Then I was able to form Voltron with the other Lions but without the other paladins. I was so excited about this, I decided to fly around a whole city just enjoying myself. I returned after a while, and the others had returned as well. Lance was in shock, just like how he was when he learned I was a girl.
Everyone else was extremely surprised and Hunk stood there like "yup that's my best friend". A few days passed and there was an emergency, so we all get to our Lions. I approached Green and walked straight into the shield. She didn't open up. It was almost like she was repulsed by me.
I felt hurt. Lance said I should try the Blue Lion or the Red Lion. They both had the same reaction as Green. Lastly I tried the Black Lion and I was warmly welcomed with open arms. I had a strange eerie feeling, but we had an emergency so I casted that aside.
We dealt with the emergency. We are heading home in our Lions when all of the sudden, I'm forming Voltron. I know I'm doing this but I don't mean to. I now understand why the other Lions were repulsed by me. Earlier, I unintentionally forced them to form Voltron and controlled them and their actions. Like I'm doing right now.
I want to stop. The other paladins are confused and irritated that they can't control their Lions. They're calling out to me but I can't say anything. I can feel the Black Lions eyes staring into my soul. The eerie feeling came back full force. I squeeze my eyes shut, only to open them in a different place. It looked like the area where we Shiro had been when he was...dead.
I panic a little. Then I feel a deep grumbling noise looming above. I chance a look and regret it immediately. It was the Black Lion...but not the Black Lion. It was her but different somehow. Corrupted?
In the distance I can hear the other paladins. But my attention goes right back to the Black Lion. I start to feel arms around me. I look down and they're not human arms. Nor Altean.

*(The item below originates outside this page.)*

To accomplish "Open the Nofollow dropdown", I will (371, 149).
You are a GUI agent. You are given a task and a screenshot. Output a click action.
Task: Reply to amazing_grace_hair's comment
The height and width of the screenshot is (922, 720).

They're disembodied, made of what looks like black smoke. The edge of the hands had sharp talons that instantly went through me.
It was painful but lasted only a second. I wake up with a pained scream in the Black Lion and everyone is now asking me if I'm okay. I don't answer. I can't answer. I think of the response in my mind, but my mouth doesn't move.

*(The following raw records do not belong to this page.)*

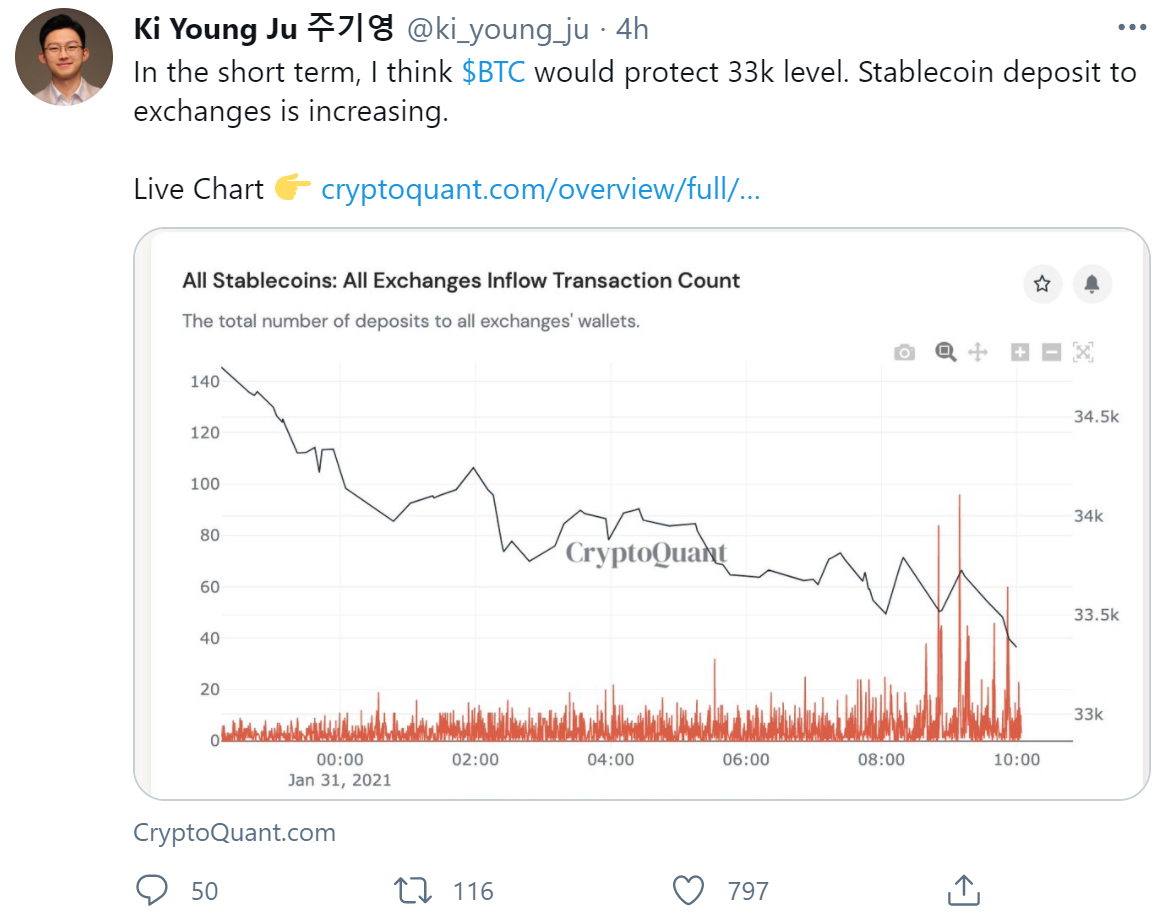Zoom out the chart with minus icon
1168x922 pixels.
click(1051, 352)
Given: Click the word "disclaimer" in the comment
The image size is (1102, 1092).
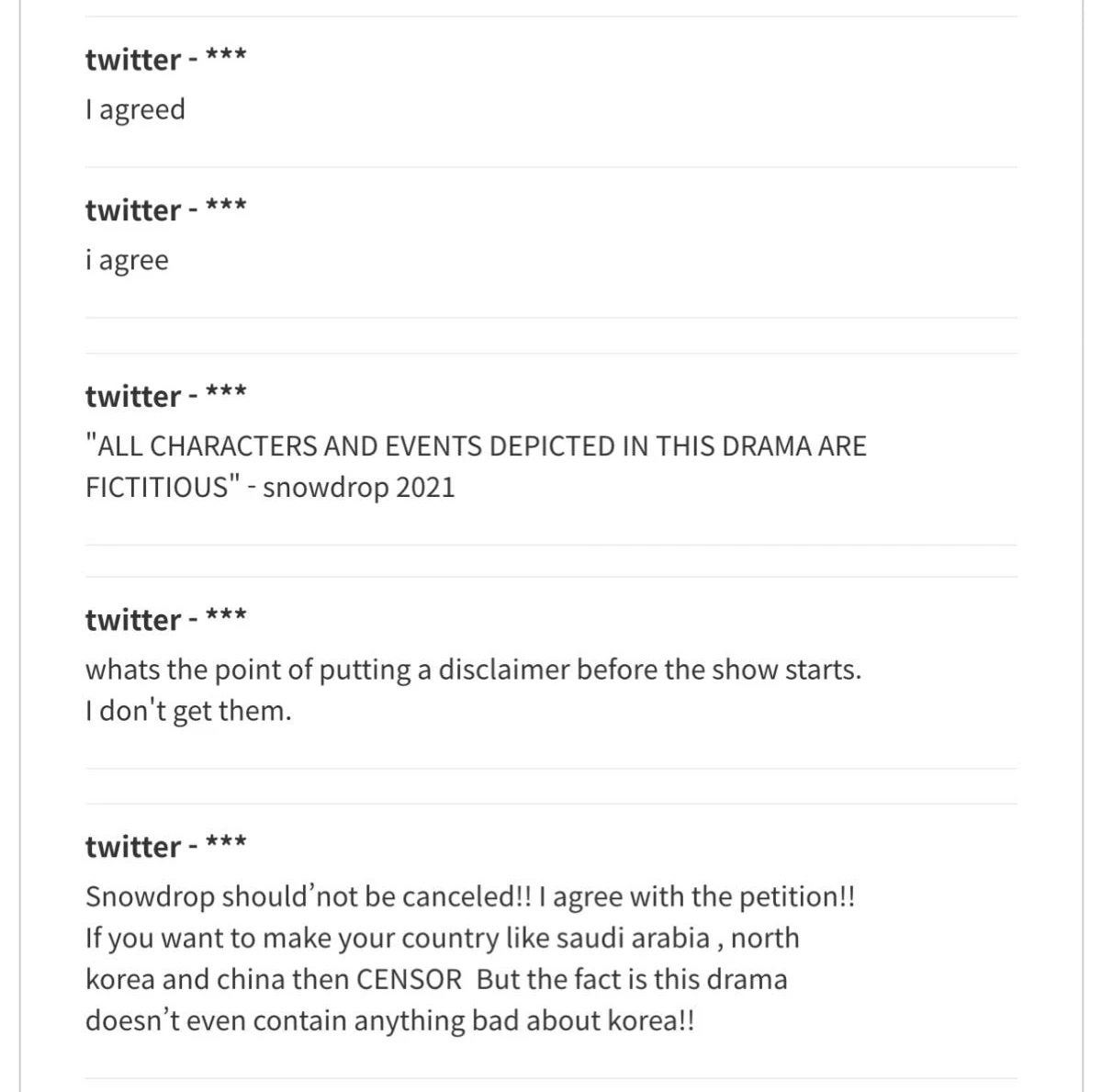Looking at the screenshot, I should coord(504,670).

I can't control what I'm doing anymore. I now feel the same anger and confusion as everyone else. My mouth begins to move on it's own and I can barely recognize my own voice. I begin to form words that are not mine. I say, "Voltron is finally in my control. I can do amazing things. I can save everyone." From what? What am I trying to save people from?
"No one has to be scared anymore. No more lives have to be lost to tyrants and power hungry dictators. Not when the universe is under my control."
The way I said that last sentence was terryfing. There was something in my voice that gave that sentence the power to spread malice and fear. I hoped the others have noticed that it wasn't actually me.
I create a wormhole on Earth and go through it. Voltron is teleported somewhere unkown in the universe. Definitely not charted territory of any kind.
That's where the dream ends. Y'all this was such a wild dream. It was the first vivid dream that I've had in such a long time. I feel like it could be an actual episode because of how detailed it was.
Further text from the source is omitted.